§ WHAT IS EXPECTED:
Output only the lines below from the one containing "is (549, 951)." to the one containing "is (488, 634).", exactly as written, both ends kept.

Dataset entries
•••
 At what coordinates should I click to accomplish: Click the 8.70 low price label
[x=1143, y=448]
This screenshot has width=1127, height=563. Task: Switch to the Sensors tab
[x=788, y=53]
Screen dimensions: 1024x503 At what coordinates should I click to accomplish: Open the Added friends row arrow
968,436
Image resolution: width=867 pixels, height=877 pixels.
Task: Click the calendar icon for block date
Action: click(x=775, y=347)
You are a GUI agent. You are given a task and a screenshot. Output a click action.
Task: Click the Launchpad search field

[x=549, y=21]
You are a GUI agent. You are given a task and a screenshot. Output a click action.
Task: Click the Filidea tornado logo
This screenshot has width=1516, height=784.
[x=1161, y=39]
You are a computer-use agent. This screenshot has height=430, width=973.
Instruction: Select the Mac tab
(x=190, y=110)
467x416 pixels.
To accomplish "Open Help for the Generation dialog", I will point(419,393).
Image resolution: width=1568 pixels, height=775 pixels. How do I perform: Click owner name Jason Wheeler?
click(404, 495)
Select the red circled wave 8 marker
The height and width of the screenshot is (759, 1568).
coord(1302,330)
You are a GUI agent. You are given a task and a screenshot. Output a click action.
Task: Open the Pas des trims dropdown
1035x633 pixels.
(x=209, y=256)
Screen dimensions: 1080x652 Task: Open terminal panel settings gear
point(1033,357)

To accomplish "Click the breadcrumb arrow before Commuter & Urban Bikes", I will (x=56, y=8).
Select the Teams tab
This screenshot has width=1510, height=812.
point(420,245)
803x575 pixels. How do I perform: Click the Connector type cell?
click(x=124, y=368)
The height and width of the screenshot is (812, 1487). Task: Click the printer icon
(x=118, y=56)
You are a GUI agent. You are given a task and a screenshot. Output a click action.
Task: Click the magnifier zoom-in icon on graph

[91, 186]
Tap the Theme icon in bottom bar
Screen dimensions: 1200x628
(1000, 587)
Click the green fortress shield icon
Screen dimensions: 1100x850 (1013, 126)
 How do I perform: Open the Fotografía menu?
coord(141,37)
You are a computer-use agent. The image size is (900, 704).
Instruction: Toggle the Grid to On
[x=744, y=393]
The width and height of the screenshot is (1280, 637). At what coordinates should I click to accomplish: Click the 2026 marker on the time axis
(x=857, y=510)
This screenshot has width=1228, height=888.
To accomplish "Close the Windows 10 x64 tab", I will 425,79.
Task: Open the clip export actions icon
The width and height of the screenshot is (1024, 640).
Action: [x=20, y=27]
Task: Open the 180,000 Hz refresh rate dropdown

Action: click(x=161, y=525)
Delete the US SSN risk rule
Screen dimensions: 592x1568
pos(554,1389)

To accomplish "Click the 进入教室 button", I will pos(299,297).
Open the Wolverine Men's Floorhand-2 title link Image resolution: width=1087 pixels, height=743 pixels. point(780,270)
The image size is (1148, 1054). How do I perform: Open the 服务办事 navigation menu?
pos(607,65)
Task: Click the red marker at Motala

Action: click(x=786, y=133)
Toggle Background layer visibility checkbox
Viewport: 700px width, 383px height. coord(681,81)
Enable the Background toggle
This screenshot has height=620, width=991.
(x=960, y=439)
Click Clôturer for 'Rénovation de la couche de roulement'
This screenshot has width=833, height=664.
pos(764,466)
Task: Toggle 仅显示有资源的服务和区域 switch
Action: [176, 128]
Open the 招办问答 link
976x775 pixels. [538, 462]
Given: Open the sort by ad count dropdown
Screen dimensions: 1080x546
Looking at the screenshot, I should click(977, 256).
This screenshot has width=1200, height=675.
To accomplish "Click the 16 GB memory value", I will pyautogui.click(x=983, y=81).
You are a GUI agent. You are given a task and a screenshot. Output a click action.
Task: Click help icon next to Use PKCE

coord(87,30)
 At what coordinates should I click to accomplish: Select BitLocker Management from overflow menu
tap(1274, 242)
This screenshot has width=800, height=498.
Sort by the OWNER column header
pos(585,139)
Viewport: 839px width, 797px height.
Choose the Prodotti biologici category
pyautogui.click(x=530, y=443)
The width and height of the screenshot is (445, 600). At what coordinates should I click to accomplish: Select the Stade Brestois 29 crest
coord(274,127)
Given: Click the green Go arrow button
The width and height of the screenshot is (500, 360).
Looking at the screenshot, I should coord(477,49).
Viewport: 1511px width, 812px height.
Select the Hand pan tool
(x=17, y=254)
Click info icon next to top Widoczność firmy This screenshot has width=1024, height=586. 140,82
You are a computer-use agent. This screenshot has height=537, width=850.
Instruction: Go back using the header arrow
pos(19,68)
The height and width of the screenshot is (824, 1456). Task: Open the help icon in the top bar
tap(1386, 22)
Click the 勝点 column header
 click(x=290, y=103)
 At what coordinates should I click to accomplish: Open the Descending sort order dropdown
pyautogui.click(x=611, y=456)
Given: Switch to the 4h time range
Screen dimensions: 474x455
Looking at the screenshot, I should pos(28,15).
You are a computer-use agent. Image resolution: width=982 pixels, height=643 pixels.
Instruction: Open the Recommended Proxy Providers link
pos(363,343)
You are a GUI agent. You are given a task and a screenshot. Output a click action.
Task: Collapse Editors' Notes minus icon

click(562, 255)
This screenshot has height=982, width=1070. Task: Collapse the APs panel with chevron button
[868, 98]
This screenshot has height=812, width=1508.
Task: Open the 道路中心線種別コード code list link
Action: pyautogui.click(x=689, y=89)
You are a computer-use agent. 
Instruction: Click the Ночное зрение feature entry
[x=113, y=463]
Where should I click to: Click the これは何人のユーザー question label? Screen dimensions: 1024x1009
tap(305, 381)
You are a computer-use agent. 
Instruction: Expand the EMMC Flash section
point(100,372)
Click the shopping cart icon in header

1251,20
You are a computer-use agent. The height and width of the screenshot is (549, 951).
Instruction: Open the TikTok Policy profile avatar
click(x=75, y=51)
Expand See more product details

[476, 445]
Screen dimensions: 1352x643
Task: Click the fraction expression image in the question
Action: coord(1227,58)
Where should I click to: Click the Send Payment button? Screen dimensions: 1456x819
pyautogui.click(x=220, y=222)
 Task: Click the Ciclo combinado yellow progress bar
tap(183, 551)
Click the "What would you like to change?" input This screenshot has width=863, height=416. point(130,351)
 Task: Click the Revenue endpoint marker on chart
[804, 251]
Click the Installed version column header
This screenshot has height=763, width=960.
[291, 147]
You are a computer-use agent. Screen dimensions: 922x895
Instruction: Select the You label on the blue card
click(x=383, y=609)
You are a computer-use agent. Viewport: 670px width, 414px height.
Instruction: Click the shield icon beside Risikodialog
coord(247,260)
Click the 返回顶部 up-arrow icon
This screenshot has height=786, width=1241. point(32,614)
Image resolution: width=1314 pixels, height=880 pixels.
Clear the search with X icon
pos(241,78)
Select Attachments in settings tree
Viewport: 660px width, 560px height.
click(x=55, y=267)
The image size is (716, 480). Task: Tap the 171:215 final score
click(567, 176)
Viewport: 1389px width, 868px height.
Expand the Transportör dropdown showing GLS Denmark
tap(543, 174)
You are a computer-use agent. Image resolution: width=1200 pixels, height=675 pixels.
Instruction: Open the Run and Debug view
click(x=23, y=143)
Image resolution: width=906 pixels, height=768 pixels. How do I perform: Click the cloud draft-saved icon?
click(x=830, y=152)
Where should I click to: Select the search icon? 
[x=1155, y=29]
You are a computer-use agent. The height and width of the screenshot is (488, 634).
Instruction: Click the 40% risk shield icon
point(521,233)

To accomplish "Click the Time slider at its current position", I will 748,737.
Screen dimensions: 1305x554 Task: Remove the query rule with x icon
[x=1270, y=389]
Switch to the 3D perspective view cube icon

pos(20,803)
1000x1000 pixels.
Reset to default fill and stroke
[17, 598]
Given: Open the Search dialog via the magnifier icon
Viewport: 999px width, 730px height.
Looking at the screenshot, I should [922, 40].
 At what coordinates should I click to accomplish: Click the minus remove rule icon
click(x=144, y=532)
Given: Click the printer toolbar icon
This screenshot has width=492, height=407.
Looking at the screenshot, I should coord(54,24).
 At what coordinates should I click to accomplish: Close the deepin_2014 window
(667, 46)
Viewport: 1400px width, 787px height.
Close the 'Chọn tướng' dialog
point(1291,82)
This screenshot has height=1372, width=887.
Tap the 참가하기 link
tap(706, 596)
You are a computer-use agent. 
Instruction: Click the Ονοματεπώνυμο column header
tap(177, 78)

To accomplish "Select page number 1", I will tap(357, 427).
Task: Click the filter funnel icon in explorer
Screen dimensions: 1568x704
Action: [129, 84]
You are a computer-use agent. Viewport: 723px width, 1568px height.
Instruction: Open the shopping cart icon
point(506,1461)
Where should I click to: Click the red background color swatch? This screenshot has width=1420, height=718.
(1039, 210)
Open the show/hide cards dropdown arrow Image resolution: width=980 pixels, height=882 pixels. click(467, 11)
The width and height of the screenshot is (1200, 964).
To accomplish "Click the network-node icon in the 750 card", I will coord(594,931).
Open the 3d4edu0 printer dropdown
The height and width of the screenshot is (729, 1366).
•••
§ TASK OUTPUT:
You are a computer-use agent. The height and width of the screenshot is (549, 951).
Instruction: Open the TikTok Policy profile avatar
click(x=75, y=51)
Expand See more product details

[476, 445]
Screen dimensions: 1352x643
Task: Click the fraction expression image in the question
Action: coord(1227,58)
Where should I click to: Click the Send Payment button? Screen dimensions: 1456x819
pyautogui.click(x=220, y=222)
 Task: Click the Ciclo combinado yellow progress bar
tap(183, 551)
Click the "What would you like to change?" input This screenshot has width=863, height=416. point(130,351)
 Task: Click the Revenue endpoint marker on chart
[804, 251]
Click the Installed version column header
This screenshot has height=763, width=960.
[291, 147]
You are a computer-use agent. Screen dimensions: 922x895
Instruction: Select the You label on the blue card
click(x=383, y=609)
You are a computer-use agent. Viewport: 670px width, 414px height.
Instruction: Click the shield icon beside Risikodialog
coord(247,260)
Click the 返回顶部 up-arrow icon
This screenshot has height=786, width=1241. point(32,614)
Image resolution: width=1314 pixels, height=880 pixels.
Clear the search with X icon
pos(241,78)
Select Attachments in settings tree
Viewport: 660px width, 560px height.
click(x=55, y=267)
The image size is (716, 480). Task: Tap the 171:215 final score
click(567, 176)
Viewport: 1389px width, 868px height.
Expand the Transportör dropdown showing GLS Denmark
tap(543, 174)
You are a computer-use agent. Image resolution: width=1200 pixels, height=675 pixels.
Instruction: Open the Run and Debug view
click(x=23, y=143)
Image resolution: width=906 pixels, height=768 pixels. How do I perform: Click the cloud draft-saved icon?
click(x=830, y=152)
Where should I click to: Select the search icon? 
[x=1155, y=29]
You are a computer-use agent. The height and width of the screenshot is (488, 634).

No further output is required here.